O Jornal GGN publica abaixo o documento que contém o voto proferido pelo desembargador federal Rogério Favreto em um Incidente de Suspeição movido contra os integrantes da 12ª Turma do Tribunal Regional Federal da 4ª Região (TRF4).
Os requerentes argumentam que os magistrados da 12ª Turma seriam suspeitos para julgar um recurso de apelação em uma Ação Popular relacionada à Operação Lava Jato, citando a autodeclaração de suspeição dos juízes em casos conexos e manifestações públicas.
O pano de fundo do julgamento é o caso do outdoor da Lava Jato, em que o procurador da República Diogo Castor de Mattos, que atuou na força-tarefa de Curitiba, foi condenado à perda de cargo pelo Conselho Nacional do Ministério Público. Porém, a Justiça do Paraná reverteu a decisão e a turma do TRF-4 ratificou, mantendo Castor de Mattos como procurador.
Favreto reconheceu o incidente com efeito suspensivo, rejeitando as preliminares de intempestividade e perda do objeto levantadas pelos requeridos e pelo Ministério Público Federal. No mérito, o relator conclui pelo acolhimento do incidente de suspeição, reconhecendo a falta de imparcialidade dos membros da 12ª Turma devido à sua atuação prévia em ações criminais da Lava Jato, o que justificaria a anulação do julgamento da apelação e a sua redistribuição para outra turma do TRF4.

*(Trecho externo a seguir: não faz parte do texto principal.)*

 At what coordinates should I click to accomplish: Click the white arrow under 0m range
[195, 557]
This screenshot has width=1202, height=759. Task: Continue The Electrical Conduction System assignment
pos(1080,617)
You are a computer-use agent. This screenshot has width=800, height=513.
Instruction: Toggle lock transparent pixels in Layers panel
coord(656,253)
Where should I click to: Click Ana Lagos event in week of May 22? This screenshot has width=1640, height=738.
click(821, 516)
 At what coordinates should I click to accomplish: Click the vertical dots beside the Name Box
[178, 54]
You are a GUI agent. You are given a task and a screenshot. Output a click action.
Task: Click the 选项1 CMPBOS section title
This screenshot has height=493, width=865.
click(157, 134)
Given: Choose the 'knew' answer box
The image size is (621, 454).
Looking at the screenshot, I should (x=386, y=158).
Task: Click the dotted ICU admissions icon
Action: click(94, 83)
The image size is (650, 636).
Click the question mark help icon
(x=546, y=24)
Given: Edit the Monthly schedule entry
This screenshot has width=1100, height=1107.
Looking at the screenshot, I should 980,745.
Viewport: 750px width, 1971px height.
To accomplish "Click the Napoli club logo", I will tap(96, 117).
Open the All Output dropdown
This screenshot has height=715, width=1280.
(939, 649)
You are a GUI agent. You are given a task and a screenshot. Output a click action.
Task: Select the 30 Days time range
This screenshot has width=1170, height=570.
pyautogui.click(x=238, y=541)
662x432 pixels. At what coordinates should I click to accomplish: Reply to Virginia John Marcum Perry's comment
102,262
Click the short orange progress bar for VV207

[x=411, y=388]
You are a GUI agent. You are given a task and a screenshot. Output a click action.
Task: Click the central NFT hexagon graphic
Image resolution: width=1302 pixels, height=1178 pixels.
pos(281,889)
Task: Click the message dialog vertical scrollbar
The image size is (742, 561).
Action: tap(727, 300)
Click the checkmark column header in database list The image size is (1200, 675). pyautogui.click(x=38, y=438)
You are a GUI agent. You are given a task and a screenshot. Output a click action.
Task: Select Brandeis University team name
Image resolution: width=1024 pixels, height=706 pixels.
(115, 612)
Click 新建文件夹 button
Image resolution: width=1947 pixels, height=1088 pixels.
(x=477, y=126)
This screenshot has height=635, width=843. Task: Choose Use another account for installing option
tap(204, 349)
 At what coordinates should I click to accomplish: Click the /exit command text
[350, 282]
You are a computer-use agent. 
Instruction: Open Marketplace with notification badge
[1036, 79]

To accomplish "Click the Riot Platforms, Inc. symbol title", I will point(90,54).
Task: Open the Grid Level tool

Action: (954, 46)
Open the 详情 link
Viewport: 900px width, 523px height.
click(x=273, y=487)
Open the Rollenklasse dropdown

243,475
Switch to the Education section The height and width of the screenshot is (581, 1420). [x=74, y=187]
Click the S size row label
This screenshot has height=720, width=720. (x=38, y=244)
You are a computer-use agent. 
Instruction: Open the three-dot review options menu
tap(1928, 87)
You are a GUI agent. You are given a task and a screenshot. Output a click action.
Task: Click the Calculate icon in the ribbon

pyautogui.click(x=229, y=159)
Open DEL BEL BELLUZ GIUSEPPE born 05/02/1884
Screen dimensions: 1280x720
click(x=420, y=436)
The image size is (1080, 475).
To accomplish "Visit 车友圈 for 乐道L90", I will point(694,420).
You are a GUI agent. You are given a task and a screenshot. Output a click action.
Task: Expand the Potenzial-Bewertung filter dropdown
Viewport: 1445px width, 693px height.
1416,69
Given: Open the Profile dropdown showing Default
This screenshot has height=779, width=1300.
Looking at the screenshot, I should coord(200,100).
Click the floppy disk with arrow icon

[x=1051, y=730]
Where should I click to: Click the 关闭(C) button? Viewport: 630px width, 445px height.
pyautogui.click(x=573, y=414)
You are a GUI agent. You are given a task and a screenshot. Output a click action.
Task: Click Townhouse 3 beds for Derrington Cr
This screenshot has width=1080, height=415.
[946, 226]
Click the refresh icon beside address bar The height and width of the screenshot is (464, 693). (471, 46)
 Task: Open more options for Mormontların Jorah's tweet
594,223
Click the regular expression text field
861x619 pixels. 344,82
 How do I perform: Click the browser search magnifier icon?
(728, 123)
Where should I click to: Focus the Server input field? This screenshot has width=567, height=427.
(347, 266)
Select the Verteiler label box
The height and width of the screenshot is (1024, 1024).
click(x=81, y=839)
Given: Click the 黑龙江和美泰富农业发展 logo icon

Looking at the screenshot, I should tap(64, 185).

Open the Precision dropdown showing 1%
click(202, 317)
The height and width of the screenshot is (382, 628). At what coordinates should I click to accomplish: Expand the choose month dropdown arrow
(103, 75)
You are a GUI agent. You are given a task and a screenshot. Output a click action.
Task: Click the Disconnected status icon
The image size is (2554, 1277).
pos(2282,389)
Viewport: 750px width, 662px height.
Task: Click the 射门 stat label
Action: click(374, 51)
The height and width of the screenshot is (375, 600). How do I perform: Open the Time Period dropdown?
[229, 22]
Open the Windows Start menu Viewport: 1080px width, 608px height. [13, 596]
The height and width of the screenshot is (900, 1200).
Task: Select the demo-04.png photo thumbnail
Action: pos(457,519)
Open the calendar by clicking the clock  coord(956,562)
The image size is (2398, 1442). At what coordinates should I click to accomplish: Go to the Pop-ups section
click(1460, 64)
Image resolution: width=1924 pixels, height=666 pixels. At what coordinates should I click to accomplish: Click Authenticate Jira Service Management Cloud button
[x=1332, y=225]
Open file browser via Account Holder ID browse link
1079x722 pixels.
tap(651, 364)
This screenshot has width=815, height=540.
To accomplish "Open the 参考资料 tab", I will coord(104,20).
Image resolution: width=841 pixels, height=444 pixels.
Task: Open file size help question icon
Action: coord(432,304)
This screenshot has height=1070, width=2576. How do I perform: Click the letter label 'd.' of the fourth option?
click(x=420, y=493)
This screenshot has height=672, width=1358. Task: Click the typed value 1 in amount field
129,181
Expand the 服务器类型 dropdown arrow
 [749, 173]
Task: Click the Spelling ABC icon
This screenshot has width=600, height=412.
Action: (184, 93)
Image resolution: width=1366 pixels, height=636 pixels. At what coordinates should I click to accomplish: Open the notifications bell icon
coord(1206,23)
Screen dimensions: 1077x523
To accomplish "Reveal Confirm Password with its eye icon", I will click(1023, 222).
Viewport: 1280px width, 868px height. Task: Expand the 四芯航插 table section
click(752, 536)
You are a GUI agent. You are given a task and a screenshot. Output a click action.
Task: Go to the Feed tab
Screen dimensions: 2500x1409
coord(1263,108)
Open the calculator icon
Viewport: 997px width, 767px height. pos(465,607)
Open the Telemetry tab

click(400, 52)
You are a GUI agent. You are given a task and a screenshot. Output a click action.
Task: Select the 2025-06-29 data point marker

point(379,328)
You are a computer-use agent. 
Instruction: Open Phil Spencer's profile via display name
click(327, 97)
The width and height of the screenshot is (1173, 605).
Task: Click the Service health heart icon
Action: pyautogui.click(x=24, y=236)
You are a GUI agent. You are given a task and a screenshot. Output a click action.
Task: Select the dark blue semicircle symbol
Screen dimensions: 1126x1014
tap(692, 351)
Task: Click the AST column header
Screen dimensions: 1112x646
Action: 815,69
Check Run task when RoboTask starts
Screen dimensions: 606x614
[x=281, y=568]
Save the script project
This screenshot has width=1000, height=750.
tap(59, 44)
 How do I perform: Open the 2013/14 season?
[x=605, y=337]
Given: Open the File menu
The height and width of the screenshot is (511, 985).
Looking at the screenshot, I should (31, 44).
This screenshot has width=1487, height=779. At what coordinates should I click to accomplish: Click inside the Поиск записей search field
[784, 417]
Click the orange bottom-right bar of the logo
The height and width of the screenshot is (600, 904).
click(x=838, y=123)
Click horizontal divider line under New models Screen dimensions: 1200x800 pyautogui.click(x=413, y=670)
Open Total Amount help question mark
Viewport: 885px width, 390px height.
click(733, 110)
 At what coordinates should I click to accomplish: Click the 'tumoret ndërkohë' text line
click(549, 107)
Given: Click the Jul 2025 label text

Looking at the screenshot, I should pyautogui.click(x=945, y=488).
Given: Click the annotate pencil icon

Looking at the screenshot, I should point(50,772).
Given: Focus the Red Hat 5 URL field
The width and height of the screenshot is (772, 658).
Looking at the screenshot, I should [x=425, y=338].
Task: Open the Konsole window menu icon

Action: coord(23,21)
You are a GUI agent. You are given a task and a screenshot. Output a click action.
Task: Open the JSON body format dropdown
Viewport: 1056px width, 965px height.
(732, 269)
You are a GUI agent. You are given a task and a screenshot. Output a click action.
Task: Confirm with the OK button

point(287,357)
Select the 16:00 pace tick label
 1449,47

O Tribunal Regional Federal da 4ª Região (TRF-4), em Florianópolis, iniciou nesta quinta (9) o julgamento do Incidente de Suspeição contra os desembargadores da 12ª Turma no caso do outdoor que comemorava os cinco anos da Operação Lava Jato em Curitiba. A sessão da 2ª Seção confirmou o afastamento de quatro magistrados por suspeição ou impedimento, formando um colegiado com menos laços com o núcleo da Lava Jato. O julgamento, no entanto, ficou suspenso após um pedido de vista.